А то, что ты сам предложил взять тебя под стражу, что ты, дабы избегнуть подозрения, заявил о своем желании жить в доме у Мания Лепида?[864] Не принятый им, ты даже ко мне осмелился явиться и меня попросил держать тебя в моем доме. Получив и от меня ответ, что я никак не могу чувствовать себя в безопасности, находясь с тобой под одним кровом, потому что подвергаюсь большой опасности, уже находясь с тобой в одних и тех же городских стенах, ты пришел к претору Квинту Метеллу; отвергнутый им, ты переселился к своему сотоварищу, отличнейшему человеку, Марку Метеллу[865], которого ты, очевидно, считал крайне исполнительным в деле охраны, в высшей степени проницательным в его подозрениях и непоколебимым при наказании. Итак, долго ли до тюрьмы и оков тому, кто уже сам признал себя заслуживающим заключения под стражу? (20) И при таких обстоятельствах, Катилина, ты, если у тебя нет сил спокойно покончить с жизнью, еще не знаешь, сто́ит ли тебе уехать в какую-либо страну и жизнь свою, которую ты спасешь от множества мучений, вполне тобой заслуженных, влачить в изгнании и одиночестве?
«Доложи, — говоришь ты, — об этом сенату». Ведь ты этого требуешь и выражаешь готовность, если это сословие осудит тебя на изгнание, ему повиноваться. Нет, я докладывать не буду — это против моих правил — и все-таки заставлю тебя понять, что́ думают о тебе присутствующие. Уезжай из Рима, Катилина; избавь государство от страха; в изгнание — если ты именно этого слова ждешь от меня — отправляйся. Что же теперь? Ты еще чего-то ждешь? Разве ты не замечаешь молчания присутствующих? Они терпят, молчат. К чему ждать тебе их приговора, если их воля ясно выражена их молчанием? (21) Ведь если бы я сказал это же самое присутствующему здесь достойнейшему молодому человеку, Публию Сестию[866], или же храбрейшему мужу, Марку Марцеллу[867], то сенат в этом же храме, с полным правом, на меня, консула, поднял бы руку. Но когда дело идет о тебе, Катилина, то сенаторы, оставаясь безучастными, одобряют; слушая, выносят решение; храня молчание, громко говорят, и так поступают не только эти вот люди, чей авторитет ты, по-видимому, высоко ценишь, но чью жизнь не ставишь ни во что, но также и вон те римские всадники, глубоко почитаемые и честнейшие мужи, и другие храбрейшие граждане, стоящие вокруг этого храма; ведь ты мог видеть, сколь они многочисленны, почувствовать их рвение, а недавно и услышать их возгласы. Мне уже давно едва удается удержать их от вооруженной расправы с тобой, но я с легкостью подвигну их на то, чтобы они — в случае, если ты будешь оставлять Рим, который ты уже давно стремишься уничтожить, — проводили тебя до самых ворот[868].

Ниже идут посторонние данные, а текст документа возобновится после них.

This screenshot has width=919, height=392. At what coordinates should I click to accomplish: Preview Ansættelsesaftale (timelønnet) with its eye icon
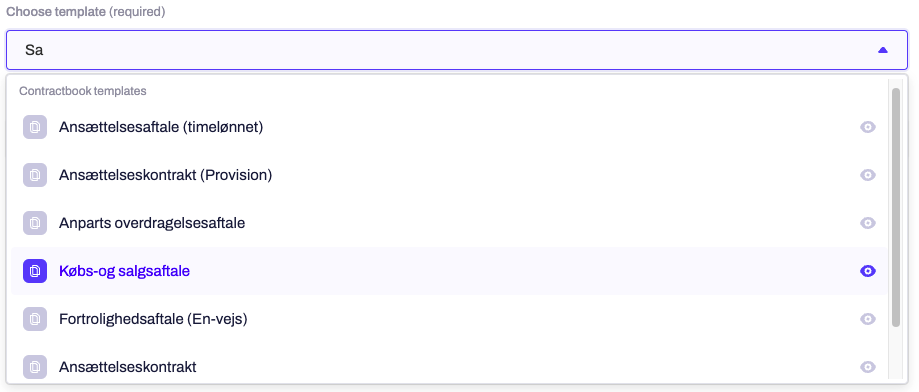868,127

(IX, 22) Впрочем, к чему я это говорю? Разве возможно, чтобы тебя что-либо сломило? Чтобы ты когда-либо исправился, помыслил о бегстве, подумал об изгнании? О, если бы бессмертные боги внушили тебе это намерение! Впрочем, я понимаю, какая страшная буря ненависти — в случае, если ты, устрашенный моими словами, решишь удалиться в изгнание — угрожает мне если не в настоящее время, когда память о твоих злодействах еще свежа, то, во всяком случае, в будущем. Но пусть будет так, только бы это несчастье обрушилось на меня одного и не грозило опасностью государству! Однако требовать от тебя, чтобы тебя привели в ужас твои собственные пороки, чтобы ты побоялся законной кары, чтобы ты подумал об опасном положении государства, не приходится. Не таков ты, Катилина, чтобы совесть удержала тебя от подлости, страх — от опасных действий или же здравый смысл — от безумия. (23) Итак, — говорю это уже не в первый раз — уезжай, причем, если ты, как ты заявляешь, хочешь разжечь ненависть ко мне, своему недругу, то уезжай прямо в изгнание. Тяжко будет мне терпеть людскую молву, если ты так поступишь; тяжко будет мне выдерживать лавину этой ненависти, если ты уедешь в изгнание по повелению консула. Но если ты, напротив, предпочитаешь меня возвеличить и прославить, то покинь Рим вместе с наглой шайкой преступников, отправляйся к Манлию и призови пропащих граждан к мятежу, порви с честными людьми, объяви войну отчизне, предайся нечестивому разбою, дабы казалось, что ты выехал из Рима не изгнанный мною к чужим, но приглашенный к своим.